Segment Start: INPUT FOR THIS TASK
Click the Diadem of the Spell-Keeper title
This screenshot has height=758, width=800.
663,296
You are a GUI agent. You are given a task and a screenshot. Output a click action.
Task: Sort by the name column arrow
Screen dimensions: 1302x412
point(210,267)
Segment End: INPUT FOR THIS TASK
→ **TASK TO CARRY OUT**:
What belongs in the answer is the line with "Task: Sort by the name column arrow" plus every later line of the listing, copied word for word and nothing besides.

→ **YOUR RESPONSE**:
Task: Sort by the name column arrow
Screen dimensions: 1302x412
point(210,267)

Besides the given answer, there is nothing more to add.